Date of Award

Spring 5-4-2020

Degree Type

Thesis

Degree Name

MA English

Department

English

Advisor

Jonathan Farina, Ph.D.

Committee Member

Russell Sbriglia, Ph.D.

Keywords

epistemology, verisimilitude, fictionality, paratext, truth, fake news

Abstract

Scholar Gérard Genette defines the term “paratext” as accompanying components of a text like titles, forwards, illustrations, footnotes, etc. Genette claims these “productions” affect the “reception” and function as a liminal space between the “inside and outside” of a written work (1-2). Many texts and other works of fiction, across years and genres, use their paratexts to create fictitious histories that surround their main stories. The success of this rhetorical strategy, a convention that I call “fictive truth,” depends heavily on the paratexts’ reception from its audience. These genre conventions are traceable through canonical Western literature, from texts like Walter Scott’s Tales of My Landlord series and Edgar Allan Poe’s novel The Narrative of Arthur Gorgon Pym of Nantucket, to contemporary popular culture like the FX series Fargo. Tales of My Landlord, Pym, and Fargo, like many pieces of fiction, create a sense of a “true” narrative undermining a fictional narrative.

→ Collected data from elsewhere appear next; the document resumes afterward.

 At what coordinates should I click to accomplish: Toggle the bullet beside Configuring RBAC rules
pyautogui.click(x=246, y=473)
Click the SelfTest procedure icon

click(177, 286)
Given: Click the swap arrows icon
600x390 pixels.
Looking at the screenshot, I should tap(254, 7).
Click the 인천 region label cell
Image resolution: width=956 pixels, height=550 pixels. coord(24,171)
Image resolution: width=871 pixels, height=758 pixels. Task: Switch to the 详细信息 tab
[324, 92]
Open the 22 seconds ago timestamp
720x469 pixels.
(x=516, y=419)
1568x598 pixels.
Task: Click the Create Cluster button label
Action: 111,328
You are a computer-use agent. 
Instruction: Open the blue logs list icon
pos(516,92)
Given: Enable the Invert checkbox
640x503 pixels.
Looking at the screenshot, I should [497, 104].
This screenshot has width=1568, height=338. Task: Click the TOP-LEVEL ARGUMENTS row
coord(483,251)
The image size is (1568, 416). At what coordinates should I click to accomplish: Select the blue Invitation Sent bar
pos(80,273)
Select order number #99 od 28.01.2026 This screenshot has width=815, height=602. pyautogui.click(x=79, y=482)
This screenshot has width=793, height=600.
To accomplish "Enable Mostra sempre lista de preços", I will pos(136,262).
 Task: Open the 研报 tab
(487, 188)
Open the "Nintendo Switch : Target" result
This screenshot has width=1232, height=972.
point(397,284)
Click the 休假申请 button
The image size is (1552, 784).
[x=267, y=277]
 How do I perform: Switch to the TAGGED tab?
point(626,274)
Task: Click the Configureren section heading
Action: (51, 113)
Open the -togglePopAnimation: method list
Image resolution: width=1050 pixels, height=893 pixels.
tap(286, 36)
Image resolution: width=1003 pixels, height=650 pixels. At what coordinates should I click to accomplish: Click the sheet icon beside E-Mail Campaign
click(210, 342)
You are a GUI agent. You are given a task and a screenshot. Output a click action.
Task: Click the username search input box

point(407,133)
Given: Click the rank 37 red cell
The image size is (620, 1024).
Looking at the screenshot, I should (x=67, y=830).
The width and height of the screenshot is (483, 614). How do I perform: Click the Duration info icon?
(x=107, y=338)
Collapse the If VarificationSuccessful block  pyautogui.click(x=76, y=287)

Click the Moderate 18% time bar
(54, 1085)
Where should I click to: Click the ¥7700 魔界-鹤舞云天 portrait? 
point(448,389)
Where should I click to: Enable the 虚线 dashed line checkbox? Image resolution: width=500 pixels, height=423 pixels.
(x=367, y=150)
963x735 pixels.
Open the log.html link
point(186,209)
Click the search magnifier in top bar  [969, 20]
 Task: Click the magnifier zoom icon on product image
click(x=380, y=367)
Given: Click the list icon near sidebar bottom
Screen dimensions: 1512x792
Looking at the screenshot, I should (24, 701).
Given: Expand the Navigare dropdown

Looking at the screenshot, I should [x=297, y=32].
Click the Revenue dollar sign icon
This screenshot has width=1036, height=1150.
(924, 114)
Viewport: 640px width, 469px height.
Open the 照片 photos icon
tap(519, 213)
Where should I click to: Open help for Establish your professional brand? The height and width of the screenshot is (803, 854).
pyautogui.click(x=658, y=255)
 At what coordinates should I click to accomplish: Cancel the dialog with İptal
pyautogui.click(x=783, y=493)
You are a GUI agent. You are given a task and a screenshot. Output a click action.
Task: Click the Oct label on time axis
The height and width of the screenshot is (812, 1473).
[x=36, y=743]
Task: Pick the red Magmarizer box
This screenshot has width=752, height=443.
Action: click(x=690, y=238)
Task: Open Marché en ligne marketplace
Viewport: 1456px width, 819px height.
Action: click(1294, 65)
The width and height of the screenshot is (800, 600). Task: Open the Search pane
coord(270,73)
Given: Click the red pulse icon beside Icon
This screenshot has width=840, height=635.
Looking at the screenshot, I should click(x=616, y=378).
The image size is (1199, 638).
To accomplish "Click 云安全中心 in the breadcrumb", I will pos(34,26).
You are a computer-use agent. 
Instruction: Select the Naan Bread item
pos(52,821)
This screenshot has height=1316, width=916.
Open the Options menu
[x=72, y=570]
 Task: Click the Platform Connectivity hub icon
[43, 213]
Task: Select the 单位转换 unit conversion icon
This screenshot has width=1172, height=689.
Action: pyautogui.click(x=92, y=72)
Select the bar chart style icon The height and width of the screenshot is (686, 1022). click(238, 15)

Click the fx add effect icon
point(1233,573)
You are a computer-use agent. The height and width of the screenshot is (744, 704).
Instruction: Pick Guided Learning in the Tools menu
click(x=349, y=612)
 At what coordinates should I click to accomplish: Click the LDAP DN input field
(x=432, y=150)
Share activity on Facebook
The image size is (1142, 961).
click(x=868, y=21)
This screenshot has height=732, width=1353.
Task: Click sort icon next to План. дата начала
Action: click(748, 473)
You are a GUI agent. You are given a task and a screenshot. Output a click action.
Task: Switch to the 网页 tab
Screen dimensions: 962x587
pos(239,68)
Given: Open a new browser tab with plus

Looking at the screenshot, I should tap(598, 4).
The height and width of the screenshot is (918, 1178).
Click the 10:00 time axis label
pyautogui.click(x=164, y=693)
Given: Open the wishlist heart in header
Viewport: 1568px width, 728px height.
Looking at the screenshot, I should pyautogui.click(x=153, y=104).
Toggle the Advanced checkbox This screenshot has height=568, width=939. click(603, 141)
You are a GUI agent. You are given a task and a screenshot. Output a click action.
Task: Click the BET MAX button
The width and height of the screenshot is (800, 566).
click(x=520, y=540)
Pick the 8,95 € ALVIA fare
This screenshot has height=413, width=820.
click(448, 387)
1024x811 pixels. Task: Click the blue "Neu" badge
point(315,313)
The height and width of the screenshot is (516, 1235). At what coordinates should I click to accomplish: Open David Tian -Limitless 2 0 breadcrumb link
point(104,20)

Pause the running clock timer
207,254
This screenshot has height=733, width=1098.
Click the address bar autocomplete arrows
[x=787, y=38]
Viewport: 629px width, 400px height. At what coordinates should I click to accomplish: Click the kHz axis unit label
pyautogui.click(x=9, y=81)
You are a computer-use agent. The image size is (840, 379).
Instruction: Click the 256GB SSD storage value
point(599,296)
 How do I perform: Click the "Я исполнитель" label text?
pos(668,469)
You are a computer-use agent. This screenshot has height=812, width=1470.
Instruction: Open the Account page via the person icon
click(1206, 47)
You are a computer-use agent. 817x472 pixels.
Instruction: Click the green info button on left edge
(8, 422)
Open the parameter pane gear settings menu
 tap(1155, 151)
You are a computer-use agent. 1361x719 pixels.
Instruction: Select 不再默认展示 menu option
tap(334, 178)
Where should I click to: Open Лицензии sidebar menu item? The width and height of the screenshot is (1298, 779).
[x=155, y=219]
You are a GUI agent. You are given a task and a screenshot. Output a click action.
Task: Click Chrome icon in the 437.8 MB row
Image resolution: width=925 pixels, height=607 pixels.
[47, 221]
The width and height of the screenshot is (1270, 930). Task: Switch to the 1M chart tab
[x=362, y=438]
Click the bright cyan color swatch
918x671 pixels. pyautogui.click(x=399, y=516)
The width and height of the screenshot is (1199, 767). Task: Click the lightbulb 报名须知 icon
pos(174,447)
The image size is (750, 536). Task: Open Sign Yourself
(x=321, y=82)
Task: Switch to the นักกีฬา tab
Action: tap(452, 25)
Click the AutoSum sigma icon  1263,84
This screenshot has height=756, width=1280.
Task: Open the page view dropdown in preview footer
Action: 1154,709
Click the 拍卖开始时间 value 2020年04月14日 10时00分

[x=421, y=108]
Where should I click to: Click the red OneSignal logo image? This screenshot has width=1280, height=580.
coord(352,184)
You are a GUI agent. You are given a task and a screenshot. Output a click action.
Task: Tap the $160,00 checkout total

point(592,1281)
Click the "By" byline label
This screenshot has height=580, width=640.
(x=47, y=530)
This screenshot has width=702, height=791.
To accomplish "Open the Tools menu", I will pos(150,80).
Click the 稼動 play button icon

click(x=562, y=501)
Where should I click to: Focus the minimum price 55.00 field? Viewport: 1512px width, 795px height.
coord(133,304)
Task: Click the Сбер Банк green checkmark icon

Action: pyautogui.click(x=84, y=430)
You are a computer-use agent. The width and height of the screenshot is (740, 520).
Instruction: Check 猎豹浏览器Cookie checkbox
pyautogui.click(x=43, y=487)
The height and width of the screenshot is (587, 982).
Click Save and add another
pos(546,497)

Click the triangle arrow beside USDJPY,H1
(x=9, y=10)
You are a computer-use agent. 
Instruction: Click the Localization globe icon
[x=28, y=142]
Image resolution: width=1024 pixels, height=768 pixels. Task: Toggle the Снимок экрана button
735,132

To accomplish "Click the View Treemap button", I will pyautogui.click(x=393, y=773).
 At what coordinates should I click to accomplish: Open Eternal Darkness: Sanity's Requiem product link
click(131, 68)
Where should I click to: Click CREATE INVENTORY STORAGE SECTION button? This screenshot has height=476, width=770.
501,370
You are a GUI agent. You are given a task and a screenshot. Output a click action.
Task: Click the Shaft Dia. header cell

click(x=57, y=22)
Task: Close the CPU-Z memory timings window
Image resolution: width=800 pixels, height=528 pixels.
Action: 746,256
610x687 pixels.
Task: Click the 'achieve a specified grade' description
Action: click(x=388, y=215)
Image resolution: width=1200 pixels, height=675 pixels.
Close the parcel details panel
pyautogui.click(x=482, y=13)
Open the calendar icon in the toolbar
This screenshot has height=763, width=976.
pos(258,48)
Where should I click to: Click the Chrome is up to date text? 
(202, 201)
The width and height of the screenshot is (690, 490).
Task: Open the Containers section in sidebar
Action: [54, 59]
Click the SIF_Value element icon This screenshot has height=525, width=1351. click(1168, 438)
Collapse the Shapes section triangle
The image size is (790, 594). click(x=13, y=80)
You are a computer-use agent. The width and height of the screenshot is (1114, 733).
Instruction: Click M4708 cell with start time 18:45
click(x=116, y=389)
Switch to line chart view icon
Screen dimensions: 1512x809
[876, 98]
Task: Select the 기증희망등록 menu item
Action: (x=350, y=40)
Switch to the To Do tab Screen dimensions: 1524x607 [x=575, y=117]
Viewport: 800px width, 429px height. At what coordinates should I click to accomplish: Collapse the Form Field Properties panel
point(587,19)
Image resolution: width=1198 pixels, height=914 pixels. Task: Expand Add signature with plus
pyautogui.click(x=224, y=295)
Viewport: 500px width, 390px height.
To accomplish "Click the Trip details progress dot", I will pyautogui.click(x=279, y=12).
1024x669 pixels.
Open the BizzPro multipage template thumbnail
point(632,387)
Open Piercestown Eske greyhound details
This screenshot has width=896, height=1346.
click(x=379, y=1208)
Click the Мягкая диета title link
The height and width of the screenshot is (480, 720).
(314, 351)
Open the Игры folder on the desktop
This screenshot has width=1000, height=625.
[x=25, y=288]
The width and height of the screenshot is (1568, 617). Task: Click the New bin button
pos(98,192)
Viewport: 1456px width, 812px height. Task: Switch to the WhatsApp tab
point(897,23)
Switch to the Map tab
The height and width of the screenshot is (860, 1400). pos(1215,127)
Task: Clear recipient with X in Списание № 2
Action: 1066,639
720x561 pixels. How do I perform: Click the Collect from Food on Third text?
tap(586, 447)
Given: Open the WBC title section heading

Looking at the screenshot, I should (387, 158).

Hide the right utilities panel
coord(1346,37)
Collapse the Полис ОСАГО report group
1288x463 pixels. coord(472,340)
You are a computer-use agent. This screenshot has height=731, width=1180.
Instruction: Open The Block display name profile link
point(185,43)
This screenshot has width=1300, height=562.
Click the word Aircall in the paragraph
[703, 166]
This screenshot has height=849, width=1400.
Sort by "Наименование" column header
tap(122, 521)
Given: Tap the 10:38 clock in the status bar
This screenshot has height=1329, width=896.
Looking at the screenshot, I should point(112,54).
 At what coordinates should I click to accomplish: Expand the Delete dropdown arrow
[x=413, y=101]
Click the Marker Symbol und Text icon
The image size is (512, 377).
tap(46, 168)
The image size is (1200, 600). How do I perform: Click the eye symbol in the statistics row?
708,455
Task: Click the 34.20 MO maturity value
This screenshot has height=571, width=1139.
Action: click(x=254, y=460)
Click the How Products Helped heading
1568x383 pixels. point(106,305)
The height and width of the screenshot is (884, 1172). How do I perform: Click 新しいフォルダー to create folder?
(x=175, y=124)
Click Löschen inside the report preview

Texts like these highlight a type of aesthetic irony. This project aims to focus on how these exemplary texts from both British and American fiction and popular culture like Fargo generate this kind of irony. On the one hand, these types of texts parody the empiricist imperative to be referential – their truth claim is that they reference some actual event, person, place, or thing external to the text. The irony, then, lies in their concomitant assertions that their references are untrustworthy. The examples in this project, I argue, indulge in referentiality with disregard for their actual referents. The effects of these paratexts branch far outside of one’s imagination where it is safe to indulge in fiction – these texts ask audiences to question their understanding of “facts” and “truth,” and to scrutinize what they find reliable and why. The implications of this line of thinking bleed into contemporary news and politics and draw connections between early modern and contemporary epistemologies as subjective experiences.